La création d’un tribunal international de Justice climatique, voulue par certains états, est-elle souhaitable ?

Morgane Piederriere.

Morgane Piederriere : « les changements climatiques sont par nature des problèmes qui dépassent les frontières. D’où la nécessité d’un accord international. Pour FNE, cet accord doit être contraignant juridiquement. Il doit fixer des objectifs précis, chiffrés, sur les mesures de réduction des émissions de gaz à effet de serre, par pays et par secteur, d’adaptation aux changements climatiques et leur financement, afin que les pays du Nord, responsables historiques du réchauffement actuel, participent aux efforts des pays du Sud, en particulier les plus vulnérables, qui ont la plus grande marge de progression. Le non-respect de ces objectifs devra être sanctionné.
Il est donc essentiel qu’un mécanisme de sanction soit mis en place, avec des moyens pour les faire appliquer. »

"Aujourd’hui, plus que le juge international c’est le juge interne qui prend le pouvoir !"

Mathilde Boutonnet : « La Justice climatique est aujourd’hui un vrai sujet. Après les Pays Bas, c’est le Pakistan qui s’est saisi de cette question. Surtout le 19 novembre dernier, l’Etat de Washington a été condamné par un juge et se voit imposer de prendre des mesures face au changement climatique pour respecter le droit des générations futures... Aujourd’hui, plus que le juge international c’est le juge interne qui prend le pouvoir !
Certes, l’on peut toujours discuter de l’opportunité de créer un Tribunal international... Mais alors se posera toujours les questions de compétence et de pouvoir de sanctions de ce Tribunal. Quels sont les Etats qui accepteraient ici d’être jugés...?
Or de manière pragmatique, il me semble que la compétence et les pouvoirs du juge interne apportent une vraie solution car, n’oublions pas qu’en imposant au niveau local aux Etats de prendre des mesures climatiques, ces juges rendent des décisions qui on des conséquences au niveau international : les mesures climatiques sont en effet porteuse d’effets positifs pour la communauté internationale elle-même et non uniquement pour les demandeurs à l’action !
Preuve que ce sujet mérite aujourd’hui de mobiliser le droit interne autant que le droit international... »
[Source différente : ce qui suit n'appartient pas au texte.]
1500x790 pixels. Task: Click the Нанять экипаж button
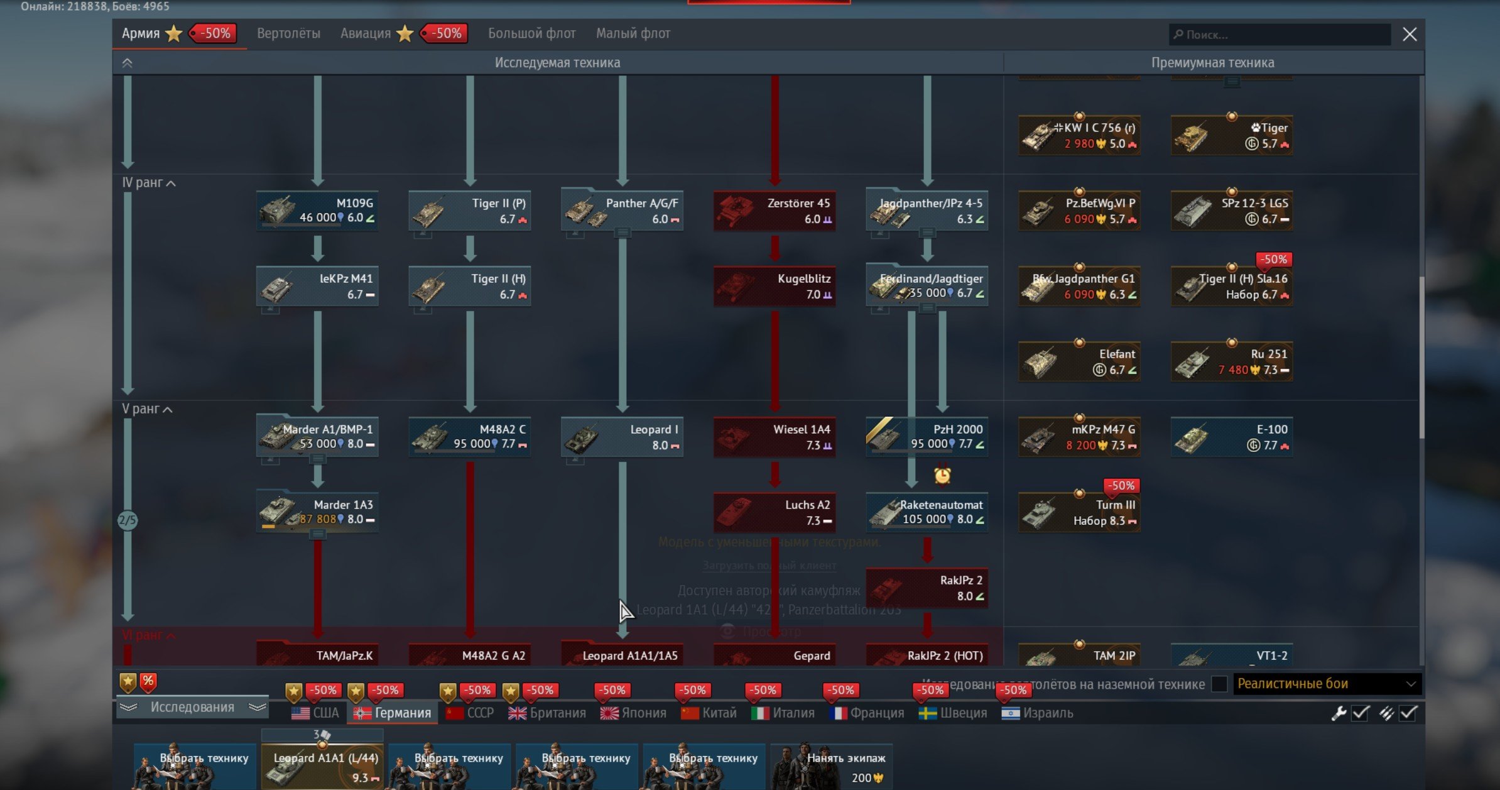click(831, 765)
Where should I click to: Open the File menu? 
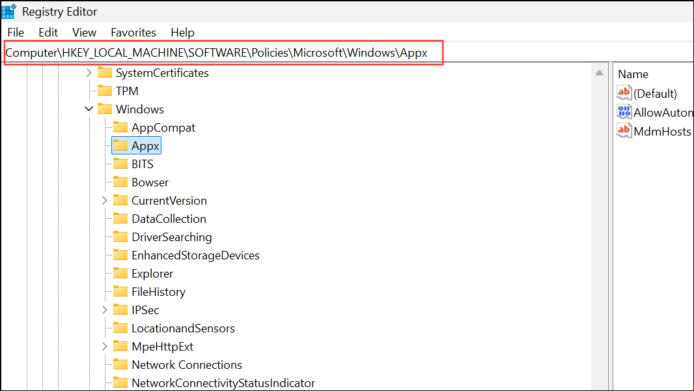tap(16, 32)
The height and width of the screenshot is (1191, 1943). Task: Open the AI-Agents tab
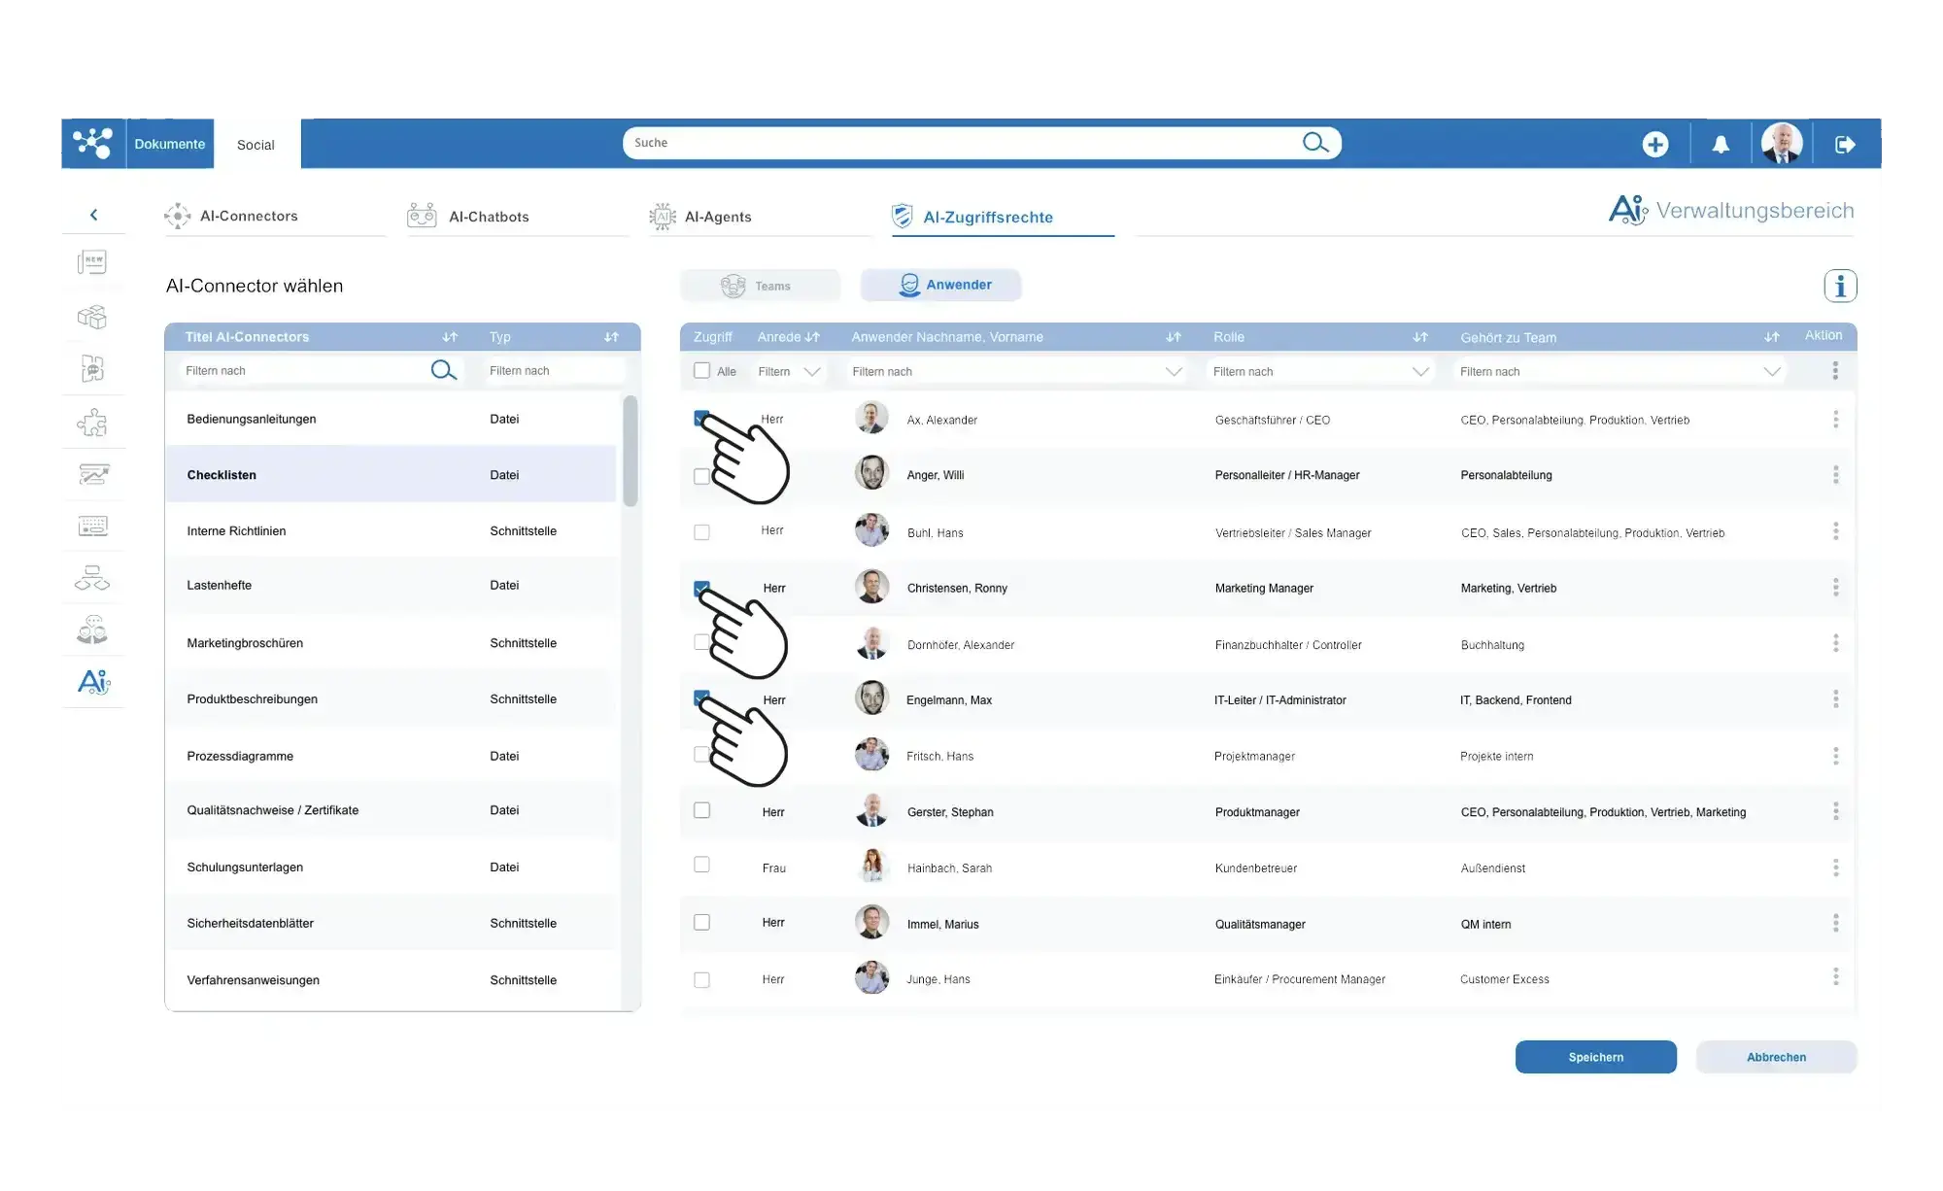717,217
Propos recueillis par Marie Rédaction du Village de la Justice.

[1Recueil Dalloz du 12 Novembre 2015.

[2France Nature Environnement (FNE) est la fédération française des associations de protection de la nature et de l’environnement. Elle est la porte-parole d’un mouvement de 3.000 associations, regroupées au sein de 80 organisations adhérentes, présentes sur tout le territoire français, en métropole et outre-mer.